- Born: Sulajja Firodia 26 August 1970 (age 56)
- Education: MBA
- Alma mater: Carnegie Mellon University
- Occupations: Businesswomann, Board Advisor AIESEC, Pune
- Employer(s): Kinetic Engineering Limited (vice-chair) Kinetic Green Energy & Power Solutions Limited (founder, CEO)
- Spouse: Manish Motwani
- Father: Arun Firodia
- Relatives: H. K. Firodia (grandfather)

= Sulajja Firodia Motwani =

Indian entrepreneur (born 1970)

Sulajja Firodia Motwani (born 26 August 1970) is an Indian entrepreneur. She is currently the vice-chairperson of Kinetic Engineering Limited and is the founder and CEO of Kinetic Green Energy & Power Solutions Limited.

The Kinetic Group witnessed expansion during her term, offering a range of two wheelers right from mopeds, scooters to motorcycles. She has recently restructured the group to expand group activities into automotive systems and green energy. Most notably, she has founded a company, Kinetic Green Energy and Power Solutions, that aims to launch electric autos, buggies and small electric taxis.

==Early life==
Sulajja was born on 26 August 1970. She completed her graduation in Commerce from Brihan Maharashtra College of Commerce, Pune University in 1990. She is an MBA holder from Carnegie Mellon University in Pittsburgh. She is the granddaughter of H. K. Firodia, founder of Kinetic Engineering and the daughter of Arun Firodia, founder and present Chairman of the Arun Firodia Group (Not affiliated with the Dr. Abhay Firodia Group - Force Motors, Jaya Hind Industries) . Throughout her studies, she has been a rank holder. Her name appeared in the toppers list in the SSC examinations and she topped the state in HSC examinations. She was a vice-president for a youth run organization, AIESEC in Pune for which she is currently a board advisor.

==Personal life==
Sulajja is married to Manish Motwani and is the mother to a 19-year-old son, Sidhant. She is a fitness enthusiast and a marathon runner. She has been enthusiastic about sports especially badminton. She is also fond of pursuing adventurous sports like skiing, sky diving and scuba diving.

==Career==
She recently formed a JV with Tonino Lamborghini, SpA, to bring global design and technology for electric and solar golf carts and tourism vehicles, which will be manufactured in India and marketed globally.

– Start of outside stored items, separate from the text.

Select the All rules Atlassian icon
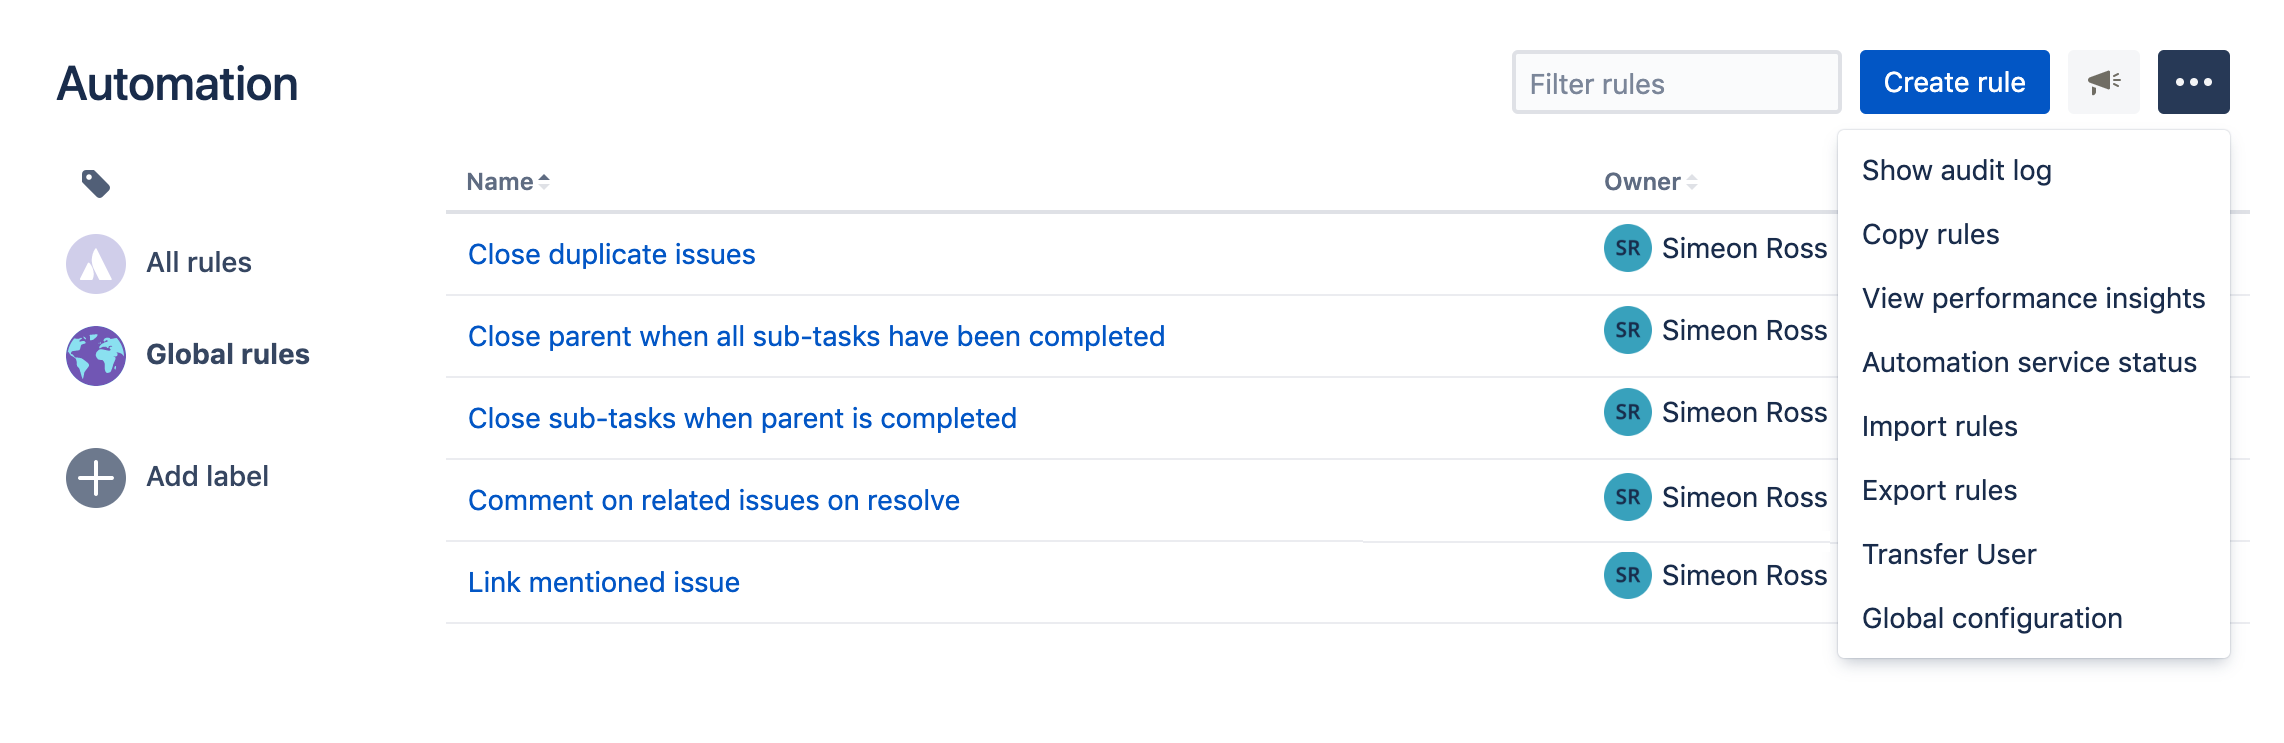pos(96,263)
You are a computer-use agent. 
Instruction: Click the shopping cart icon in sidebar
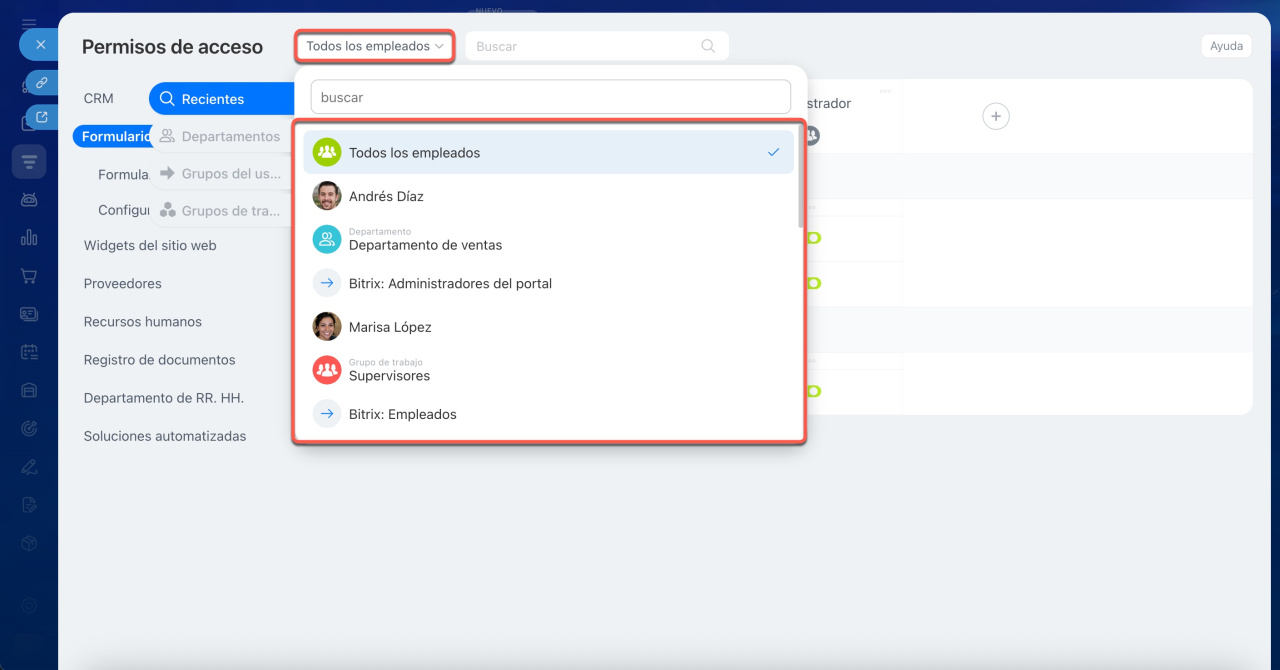click(x=29, y=276)
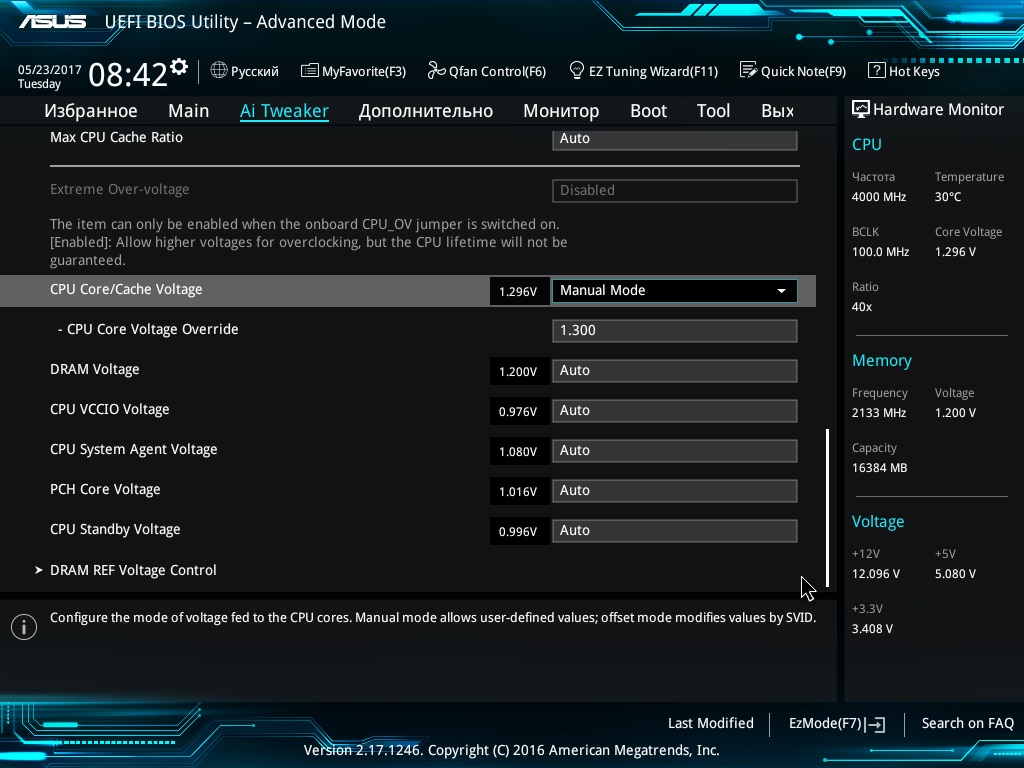Click the clock settings gear icon
1024x768 pixels.
coord(178,67)
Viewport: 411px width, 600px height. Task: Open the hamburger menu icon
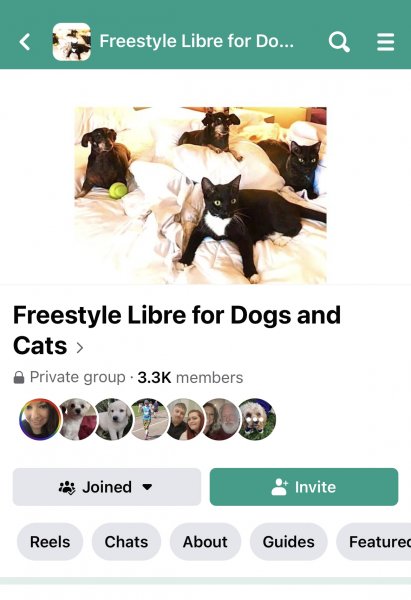385,42
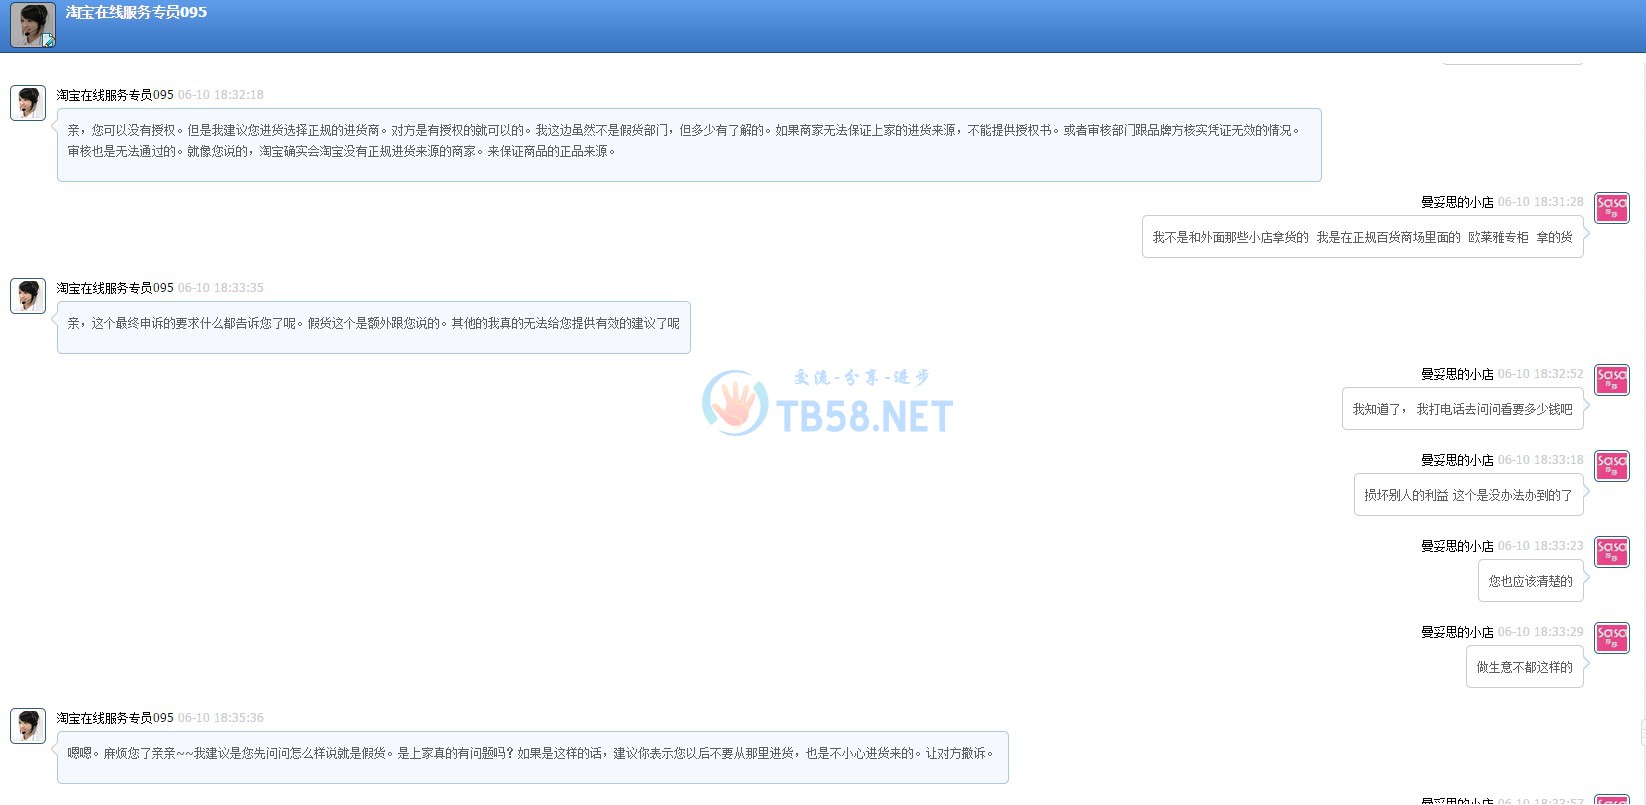1646x805 pixels.
Task: Click agent avatar beside the 18:35:36 message
Action: [x=28, y=726]
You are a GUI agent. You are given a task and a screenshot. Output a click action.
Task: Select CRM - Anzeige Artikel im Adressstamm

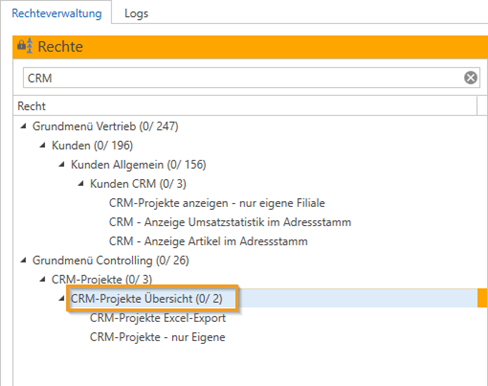click(208, 241)
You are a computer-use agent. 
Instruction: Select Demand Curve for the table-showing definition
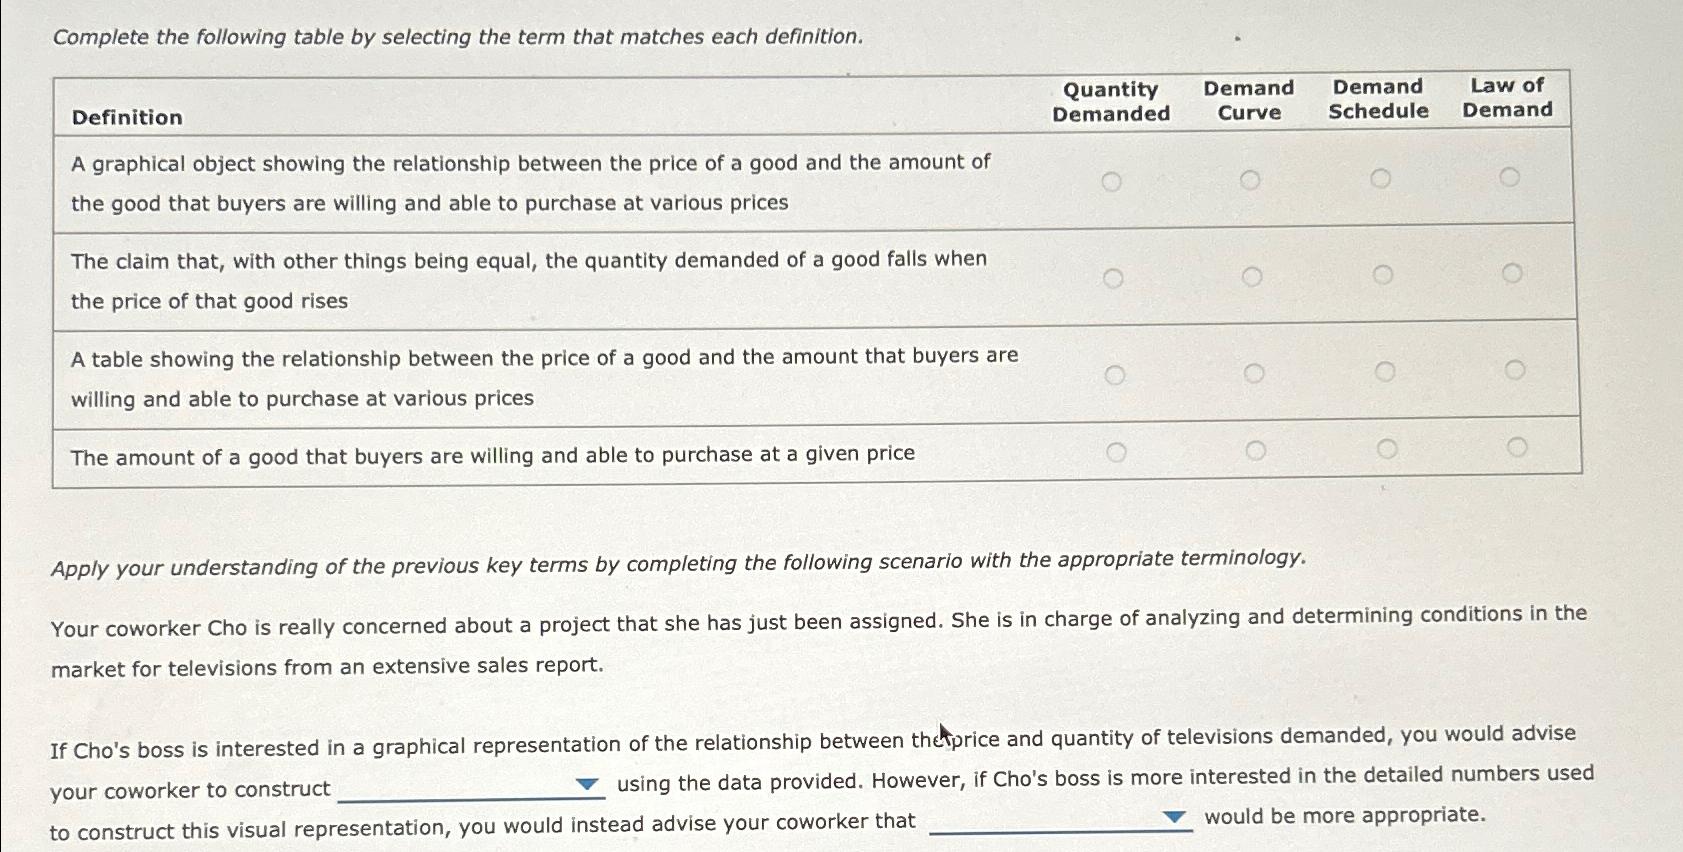[x=1251, y=373]
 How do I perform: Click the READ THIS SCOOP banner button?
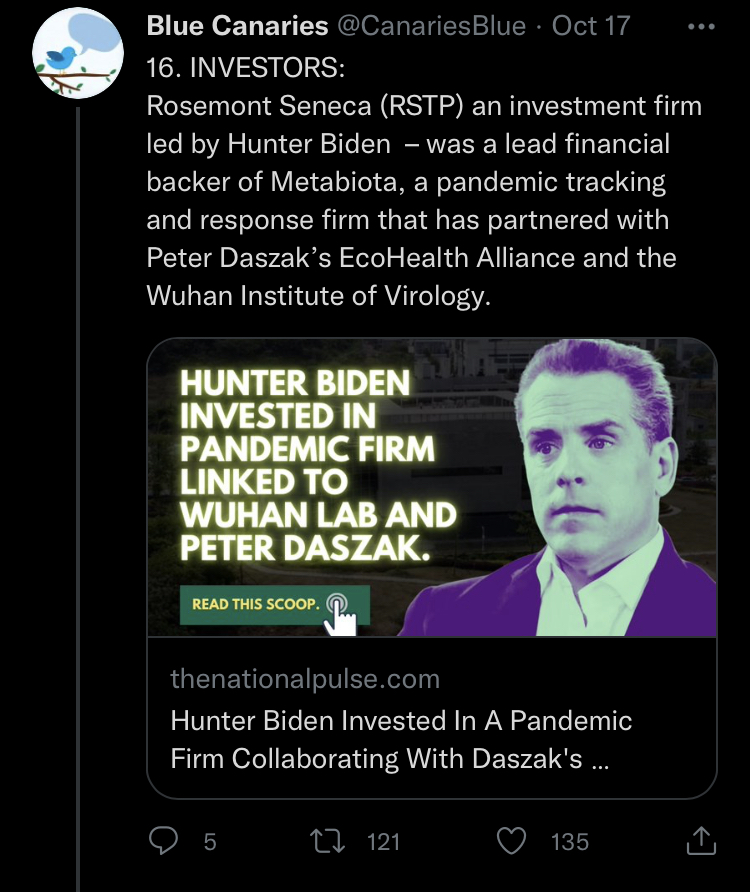tap(275, 605)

She is also the Vice Chairperson of Kinetic Engineering Ltd. She is responsible for Kinetic group's overall business strategy and development. Kinetic Group's business interests include Automobile Manufacturing, auto components including Powertrain Systems, Green Energy, Multilevel parking solutions, Elevators & Escalators. Kinetic's partners include companies like Hyundai, Lamborghini, Taigene Electrical, Magna etc.

Before joining Kinetic Motor Company, she worked for a period of four years with an investment analytics company, BARRA International, based in California. She played a major role in setting the operations of the Kinetic Motor Company in India. Sulajja played a major role in designing and implementing new strategies for the company. She is also performing the role of the Director of Kinetic Motor Company and Kinetic Green Energy limited. She is in charge of the Group's overall business developmental activities.